Talk about unalloyed joy.
“That was such a stoke for us,” Hebner says. “It lit the fire.”
Just a few weeks from his 68th birthday, that fire still burns.
“It did dim, at times,” he says, “but it never went out.”
‘Always looking’
Hebner came to the pier Thursday morning after visiting his mother, who’s turning 90, in Orlando. Before that he was in an ashram he helped found. It’s in the highlands of Mexico, where you can kayak in water as blue, he says, as the sky over the Jax Beach Pier.
Hebner has spent most of his time since the 1970s in India. The U.S. feels foreign to him now.
But as his old friends – Boyd Emerson, Bill Perry, Byron Colley, Glenn “Gordo” Guthrie and Tom Grizzard show up – he slips easily into the old stories, when they were all skinny and bleached blond by the sun.
Emerson grew up down the street from him, both of them the sons of Navy chief petty officers.

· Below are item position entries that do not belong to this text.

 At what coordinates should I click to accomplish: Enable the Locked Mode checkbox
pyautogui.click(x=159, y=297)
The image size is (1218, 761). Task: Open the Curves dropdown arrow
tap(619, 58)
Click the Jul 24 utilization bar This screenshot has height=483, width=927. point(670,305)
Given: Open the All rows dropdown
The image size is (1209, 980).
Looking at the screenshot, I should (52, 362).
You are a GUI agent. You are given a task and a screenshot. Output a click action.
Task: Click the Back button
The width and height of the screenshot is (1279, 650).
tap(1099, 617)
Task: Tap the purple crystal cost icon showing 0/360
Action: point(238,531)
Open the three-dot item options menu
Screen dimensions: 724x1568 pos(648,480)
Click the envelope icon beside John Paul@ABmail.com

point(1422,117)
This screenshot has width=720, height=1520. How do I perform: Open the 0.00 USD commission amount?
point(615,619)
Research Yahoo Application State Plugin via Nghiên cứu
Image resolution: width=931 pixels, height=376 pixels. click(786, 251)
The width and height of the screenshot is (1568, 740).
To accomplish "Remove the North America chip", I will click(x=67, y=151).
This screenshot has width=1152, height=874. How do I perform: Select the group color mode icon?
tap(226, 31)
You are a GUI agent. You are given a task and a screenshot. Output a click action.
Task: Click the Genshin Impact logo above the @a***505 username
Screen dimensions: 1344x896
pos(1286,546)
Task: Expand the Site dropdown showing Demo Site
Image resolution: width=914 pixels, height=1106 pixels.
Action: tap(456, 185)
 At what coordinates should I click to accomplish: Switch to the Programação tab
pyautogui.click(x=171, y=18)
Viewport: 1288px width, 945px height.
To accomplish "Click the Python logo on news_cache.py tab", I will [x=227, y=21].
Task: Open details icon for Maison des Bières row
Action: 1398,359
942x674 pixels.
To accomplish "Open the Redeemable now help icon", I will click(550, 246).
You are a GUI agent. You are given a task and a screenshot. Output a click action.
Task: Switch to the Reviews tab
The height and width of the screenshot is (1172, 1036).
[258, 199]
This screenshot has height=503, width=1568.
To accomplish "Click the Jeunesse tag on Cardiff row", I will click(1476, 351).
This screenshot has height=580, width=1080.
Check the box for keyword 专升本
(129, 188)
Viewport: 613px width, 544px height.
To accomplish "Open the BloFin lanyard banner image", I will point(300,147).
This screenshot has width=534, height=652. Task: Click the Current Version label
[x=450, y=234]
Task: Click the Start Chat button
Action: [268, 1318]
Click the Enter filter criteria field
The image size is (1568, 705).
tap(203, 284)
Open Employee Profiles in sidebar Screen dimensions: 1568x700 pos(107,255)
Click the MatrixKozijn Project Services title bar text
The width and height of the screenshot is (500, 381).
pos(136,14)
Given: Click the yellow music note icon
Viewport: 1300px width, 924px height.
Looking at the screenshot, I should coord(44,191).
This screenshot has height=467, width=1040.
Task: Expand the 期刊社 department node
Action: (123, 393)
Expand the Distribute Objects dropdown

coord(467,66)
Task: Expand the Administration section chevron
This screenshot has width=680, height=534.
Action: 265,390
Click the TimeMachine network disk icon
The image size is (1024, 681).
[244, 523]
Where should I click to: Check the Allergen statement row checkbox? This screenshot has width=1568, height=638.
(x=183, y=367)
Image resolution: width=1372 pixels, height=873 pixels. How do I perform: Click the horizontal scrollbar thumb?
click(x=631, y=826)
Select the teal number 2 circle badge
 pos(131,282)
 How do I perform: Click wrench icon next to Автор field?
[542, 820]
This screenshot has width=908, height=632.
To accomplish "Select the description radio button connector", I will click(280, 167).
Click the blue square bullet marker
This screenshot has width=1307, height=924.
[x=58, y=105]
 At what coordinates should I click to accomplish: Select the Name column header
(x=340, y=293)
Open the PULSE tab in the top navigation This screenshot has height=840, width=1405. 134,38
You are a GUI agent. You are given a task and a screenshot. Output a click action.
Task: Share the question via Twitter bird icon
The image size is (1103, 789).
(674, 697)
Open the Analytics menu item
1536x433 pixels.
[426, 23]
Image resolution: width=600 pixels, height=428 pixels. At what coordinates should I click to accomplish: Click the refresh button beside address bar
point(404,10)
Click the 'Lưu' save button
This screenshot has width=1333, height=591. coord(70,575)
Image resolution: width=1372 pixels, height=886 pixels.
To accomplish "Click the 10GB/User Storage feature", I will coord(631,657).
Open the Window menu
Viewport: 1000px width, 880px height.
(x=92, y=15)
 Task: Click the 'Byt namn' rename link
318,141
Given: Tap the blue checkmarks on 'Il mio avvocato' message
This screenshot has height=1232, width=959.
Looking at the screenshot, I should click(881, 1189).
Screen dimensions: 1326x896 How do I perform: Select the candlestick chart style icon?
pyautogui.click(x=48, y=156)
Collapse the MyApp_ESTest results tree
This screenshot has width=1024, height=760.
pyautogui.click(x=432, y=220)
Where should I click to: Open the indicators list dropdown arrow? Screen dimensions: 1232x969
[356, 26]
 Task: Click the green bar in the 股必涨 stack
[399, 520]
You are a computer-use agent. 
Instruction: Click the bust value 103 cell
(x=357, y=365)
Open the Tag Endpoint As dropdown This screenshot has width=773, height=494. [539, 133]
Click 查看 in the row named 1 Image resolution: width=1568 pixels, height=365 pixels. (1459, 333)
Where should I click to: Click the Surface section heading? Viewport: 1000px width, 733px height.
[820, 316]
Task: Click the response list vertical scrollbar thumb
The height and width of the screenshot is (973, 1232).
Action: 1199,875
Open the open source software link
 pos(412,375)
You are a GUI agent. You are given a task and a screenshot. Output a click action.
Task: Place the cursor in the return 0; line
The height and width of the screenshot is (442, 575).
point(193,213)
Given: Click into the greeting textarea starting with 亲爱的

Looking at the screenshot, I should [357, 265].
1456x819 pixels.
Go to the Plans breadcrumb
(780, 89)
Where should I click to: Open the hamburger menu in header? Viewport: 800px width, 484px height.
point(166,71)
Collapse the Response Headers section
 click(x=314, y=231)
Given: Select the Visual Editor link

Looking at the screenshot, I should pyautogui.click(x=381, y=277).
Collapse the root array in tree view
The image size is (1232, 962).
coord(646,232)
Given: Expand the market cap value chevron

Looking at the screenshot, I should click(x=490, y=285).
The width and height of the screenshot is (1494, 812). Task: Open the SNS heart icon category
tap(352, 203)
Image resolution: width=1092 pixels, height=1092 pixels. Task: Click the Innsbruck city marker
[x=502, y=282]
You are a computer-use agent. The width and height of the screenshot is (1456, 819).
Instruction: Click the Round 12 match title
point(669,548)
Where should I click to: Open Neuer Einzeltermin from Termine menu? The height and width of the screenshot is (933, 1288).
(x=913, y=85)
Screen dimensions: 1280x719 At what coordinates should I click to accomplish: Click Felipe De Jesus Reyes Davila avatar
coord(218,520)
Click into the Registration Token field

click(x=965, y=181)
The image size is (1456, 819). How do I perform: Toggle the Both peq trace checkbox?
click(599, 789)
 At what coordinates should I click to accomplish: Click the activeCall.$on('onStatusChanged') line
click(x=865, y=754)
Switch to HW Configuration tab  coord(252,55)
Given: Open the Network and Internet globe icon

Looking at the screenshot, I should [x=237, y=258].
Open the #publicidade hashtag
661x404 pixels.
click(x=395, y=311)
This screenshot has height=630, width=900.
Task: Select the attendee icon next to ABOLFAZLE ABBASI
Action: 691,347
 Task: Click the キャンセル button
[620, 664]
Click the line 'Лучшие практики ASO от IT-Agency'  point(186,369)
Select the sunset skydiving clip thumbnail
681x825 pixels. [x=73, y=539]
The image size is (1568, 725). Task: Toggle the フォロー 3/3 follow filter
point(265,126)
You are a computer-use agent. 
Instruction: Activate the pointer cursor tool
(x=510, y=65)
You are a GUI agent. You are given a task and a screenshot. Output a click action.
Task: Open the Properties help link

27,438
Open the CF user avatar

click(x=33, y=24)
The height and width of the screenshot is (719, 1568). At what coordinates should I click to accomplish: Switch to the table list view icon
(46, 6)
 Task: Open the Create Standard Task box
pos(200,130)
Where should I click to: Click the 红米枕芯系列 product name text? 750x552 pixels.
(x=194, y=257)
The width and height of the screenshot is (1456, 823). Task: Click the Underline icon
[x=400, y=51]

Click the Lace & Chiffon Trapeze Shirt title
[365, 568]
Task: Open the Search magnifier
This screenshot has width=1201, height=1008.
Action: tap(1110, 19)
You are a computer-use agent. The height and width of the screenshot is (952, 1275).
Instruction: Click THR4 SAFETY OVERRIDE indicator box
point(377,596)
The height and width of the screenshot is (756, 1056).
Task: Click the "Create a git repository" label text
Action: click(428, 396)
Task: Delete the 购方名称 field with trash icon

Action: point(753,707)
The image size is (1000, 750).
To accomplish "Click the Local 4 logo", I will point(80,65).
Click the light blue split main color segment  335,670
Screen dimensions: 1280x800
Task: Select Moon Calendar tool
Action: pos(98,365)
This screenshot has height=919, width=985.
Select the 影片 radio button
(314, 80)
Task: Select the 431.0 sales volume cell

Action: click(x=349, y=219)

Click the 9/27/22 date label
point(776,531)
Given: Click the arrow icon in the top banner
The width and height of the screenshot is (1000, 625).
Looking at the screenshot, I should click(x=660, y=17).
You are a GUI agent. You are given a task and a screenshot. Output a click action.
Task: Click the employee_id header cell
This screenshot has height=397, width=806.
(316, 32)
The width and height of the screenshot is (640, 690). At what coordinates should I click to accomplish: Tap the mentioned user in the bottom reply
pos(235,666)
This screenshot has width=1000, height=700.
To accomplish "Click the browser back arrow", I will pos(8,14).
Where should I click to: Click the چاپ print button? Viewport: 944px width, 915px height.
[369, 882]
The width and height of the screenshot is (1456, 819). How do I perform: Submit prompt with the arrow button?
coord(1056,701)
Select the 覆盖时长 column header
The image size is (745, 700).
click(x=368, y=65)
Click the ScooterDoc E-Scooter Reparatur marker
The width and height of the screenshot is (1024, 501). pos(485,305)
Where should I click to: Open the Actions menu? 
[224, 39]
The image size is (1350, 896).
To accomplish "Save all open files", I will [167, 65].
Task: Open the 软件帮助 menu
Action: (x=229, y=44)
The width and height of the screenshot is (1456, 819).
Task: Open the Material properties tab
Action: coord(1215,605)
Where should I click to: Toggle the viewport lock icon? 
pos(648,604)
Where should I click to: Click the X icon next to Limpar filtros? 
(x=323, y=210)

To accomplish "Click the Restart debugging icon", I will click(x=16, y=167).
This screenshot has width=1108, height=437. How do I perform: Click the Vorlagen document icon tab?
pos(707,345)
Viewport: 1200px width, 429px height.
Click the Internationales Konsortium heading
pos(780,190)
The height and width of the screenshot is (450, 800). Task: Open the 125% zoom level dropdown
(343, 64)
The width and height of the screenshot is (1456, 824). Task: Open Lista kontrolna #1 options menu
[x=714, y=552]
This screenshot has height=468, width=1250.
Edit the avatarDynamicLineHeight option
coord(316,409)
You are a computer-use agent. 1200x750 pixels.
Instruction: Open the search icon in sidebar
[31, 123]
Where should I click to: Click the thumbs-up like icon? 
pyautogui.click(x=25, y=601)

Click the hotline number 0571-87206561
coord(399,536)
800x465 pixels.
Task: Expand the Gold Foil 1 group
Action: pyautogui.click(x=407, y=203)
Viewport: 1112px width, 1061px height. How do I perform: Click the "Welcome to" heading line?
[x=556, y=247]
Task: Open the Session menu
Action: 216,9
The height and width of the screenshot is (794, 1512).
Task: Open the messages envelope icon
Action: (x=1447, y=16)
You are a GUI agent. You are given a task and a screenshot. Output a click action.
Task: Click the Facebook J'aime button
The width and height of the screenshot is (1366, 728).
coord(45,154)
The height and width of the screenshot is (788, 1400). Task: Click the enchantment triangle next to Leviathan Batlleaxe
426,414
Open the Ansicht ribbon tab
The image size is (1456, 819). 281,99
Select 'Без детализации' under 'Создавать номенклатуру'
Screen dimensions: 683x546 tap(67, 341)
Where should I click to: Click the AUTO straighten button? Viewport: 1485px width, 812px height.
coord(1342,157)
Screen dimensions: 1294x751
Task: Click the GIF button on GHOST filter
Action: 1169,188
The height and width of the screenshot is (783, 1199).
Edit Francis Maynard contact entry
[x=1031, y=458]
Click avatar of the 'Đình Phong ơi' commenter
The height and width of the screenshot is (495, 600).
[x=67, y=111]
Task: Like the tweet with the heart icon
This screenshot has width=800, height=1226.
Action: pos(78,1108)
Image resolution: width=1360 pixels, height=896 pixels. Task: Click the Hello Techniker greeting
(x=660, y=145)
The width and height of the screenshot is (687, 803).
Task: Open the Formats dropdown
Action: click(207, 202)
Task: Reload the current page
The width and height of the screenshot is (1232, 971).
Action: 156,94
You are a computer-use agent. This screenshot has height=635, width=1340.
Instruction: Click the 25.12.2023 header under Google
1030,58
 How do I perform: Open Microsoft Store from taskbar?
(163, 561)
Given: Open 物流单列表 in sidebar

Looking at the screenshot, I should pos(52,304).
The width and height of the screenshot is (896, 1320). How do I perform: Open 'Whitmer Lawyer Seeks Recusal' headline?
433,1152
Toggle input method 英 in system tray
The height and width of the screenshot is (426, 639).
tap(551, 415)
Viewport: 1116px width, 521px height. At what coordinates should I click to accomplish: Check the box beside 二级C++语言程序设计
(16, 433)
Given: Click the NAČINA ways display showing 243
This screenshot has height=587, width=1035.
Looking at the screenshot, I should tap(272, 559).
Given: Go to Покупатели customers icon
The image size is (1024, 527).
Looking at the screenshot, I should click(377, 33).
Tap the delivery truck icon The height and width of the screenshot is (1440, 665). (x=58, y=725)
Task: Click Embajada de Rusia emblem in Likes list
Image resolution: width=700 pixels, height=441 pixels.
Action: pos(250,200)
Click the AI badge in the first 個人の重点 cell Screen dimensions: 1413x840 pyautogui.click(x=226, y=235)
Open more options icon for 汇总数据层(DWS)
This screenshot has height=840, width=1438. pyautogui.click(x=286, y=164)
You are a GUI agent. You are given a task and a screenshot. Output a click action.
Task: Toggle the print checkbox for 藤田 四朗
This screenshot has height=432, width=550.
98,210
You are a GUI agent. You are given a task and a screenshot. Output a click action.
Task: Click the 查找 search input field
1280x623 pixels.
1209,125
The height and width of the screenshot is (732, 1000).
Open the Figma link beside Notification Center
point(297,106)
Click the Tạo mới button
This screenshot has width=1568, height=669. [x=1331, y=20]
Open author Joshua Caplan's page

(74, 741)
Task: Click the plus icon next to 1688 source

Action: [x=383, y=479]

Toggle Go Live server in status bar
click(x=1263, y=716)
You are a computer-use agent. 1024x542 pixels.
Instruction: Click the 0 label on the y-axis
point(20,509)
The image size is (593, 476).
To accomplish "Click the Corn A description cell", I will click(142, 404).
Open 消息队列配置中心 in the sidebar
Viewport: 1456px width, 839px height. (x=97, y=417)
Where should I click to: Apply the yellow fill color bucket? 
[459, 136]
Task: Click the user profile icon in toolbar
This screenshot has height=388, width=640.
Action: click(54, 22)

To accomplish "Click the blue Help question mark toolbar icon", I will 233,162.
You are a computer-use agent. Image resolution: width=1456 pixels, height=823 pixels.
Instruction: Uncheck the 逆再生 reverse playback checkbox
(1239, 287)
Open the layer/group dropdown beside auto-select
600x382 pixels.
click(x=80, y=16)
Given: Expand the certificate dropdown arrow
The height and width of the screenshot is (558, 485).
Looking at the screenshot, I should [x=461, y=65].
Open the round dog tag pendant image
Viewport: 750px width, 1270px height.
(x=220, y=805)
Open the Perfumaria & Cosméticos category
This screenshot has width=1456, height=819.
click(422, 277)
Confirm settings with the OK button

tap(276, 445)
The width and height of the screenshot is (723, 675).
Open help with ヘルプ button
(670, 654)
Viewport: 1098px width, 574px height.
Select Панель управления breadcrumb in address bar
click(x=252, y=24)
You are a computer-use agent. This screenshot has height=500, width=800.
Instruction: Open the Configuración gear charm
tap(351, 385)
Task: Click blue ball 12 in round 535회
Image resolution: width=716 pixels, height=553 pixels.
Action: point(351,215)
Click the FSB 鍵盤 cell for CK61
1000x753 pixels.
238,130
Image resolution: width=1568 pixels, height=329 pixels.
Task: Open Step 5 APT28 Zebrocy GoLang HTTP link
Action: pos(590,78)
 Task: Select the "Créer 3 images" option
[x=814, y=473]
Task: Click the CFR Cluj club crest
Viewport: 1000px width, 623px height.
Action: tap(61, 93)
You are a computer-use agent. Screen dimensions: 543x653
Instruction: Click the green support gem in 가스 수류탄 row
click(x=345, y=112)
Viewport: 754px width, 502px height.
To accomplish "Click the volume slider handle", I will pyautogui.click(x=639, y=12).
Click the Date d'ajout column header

As a surf-crazy teen, Hebner got a job fixing dings at Harry Dickinson’s surf shop; Dickinson sometimes lets him and Emerson stay overnight there. The Swami’s memory is fuzzy on this story, but Emerson likes to tell how Hebner schemed to dig out a cave under the shop; that way the two Westsiders would have a permanent Beach home.
“He was always looking for something,” Emerson says. “Jack always had a plan.”
He had a wandering soul too. He and some buddies made the trip to California a few times, piling into $125 cars, never dreaming anything could go wrong.
He left Jacksonville for good in the spring of 1966 and eventually made it to Hawaii. He got waves, sure. But he also found a deeper kind of enlightenment there, taking up yoga, getting his body and mind clean, joining the Hare Krishna movement – orange robes, shaved head and all.
He was serious: Soon he swore an oath of celibacy and traveled the world as a Krishna monk. He went all over Africa in those robes, taking photos and writing stories for the movement’s magazine. He became something of a Hare Krishna celebrity.
But he grew disenchanted with the Hare Krishna bureaucracy – every organization has some sort of bureaucracy, he notes – so he lit out for India. Solo.
Slowly, followers were drawn to him, as he was drawn to the waves there. Decades passed, and the story of the Surfing Swami grew.
A family, again
Of course, any time you take one path, you have to leave another behind.
Hebner hasn’t seen many of his old friends since the 1960s. And at one point, he spent 26 years away from his family.
It was sometimes difficult between him and his Navy father. Being a Hare Krishna made him – and here he jokes – the “orange sheep” of the family, a family that included a younger brother, Scott, who joined the Navy and became a rear admiral.
But he reunited with his father before the one-time chief petty officer died, and things came easily. In fact, it felt like family. The Surfing Swami is glad for that.
And he’s glad for his two-day trip back to where it all began, glad to paddle out with Colley, his old friend, to catch a few imperfect Florida waves.
After 45 minutes or so, they leave the water and rejoin their buddies in the shade of the pier. The other guys don’t surf that much these days, perhaps. But they’re all eager to talk about old friends and old times – the road trips they took, the girls they chased, the all-you-can-eat restaurant that was woefully unprepared for young men with such appetites as they possessed.
The Swami smiles. He’s satisfied: Out in the Atlantic, in those humble waves, with that eastern sun in his face and the pier to his left? He’s 18 again.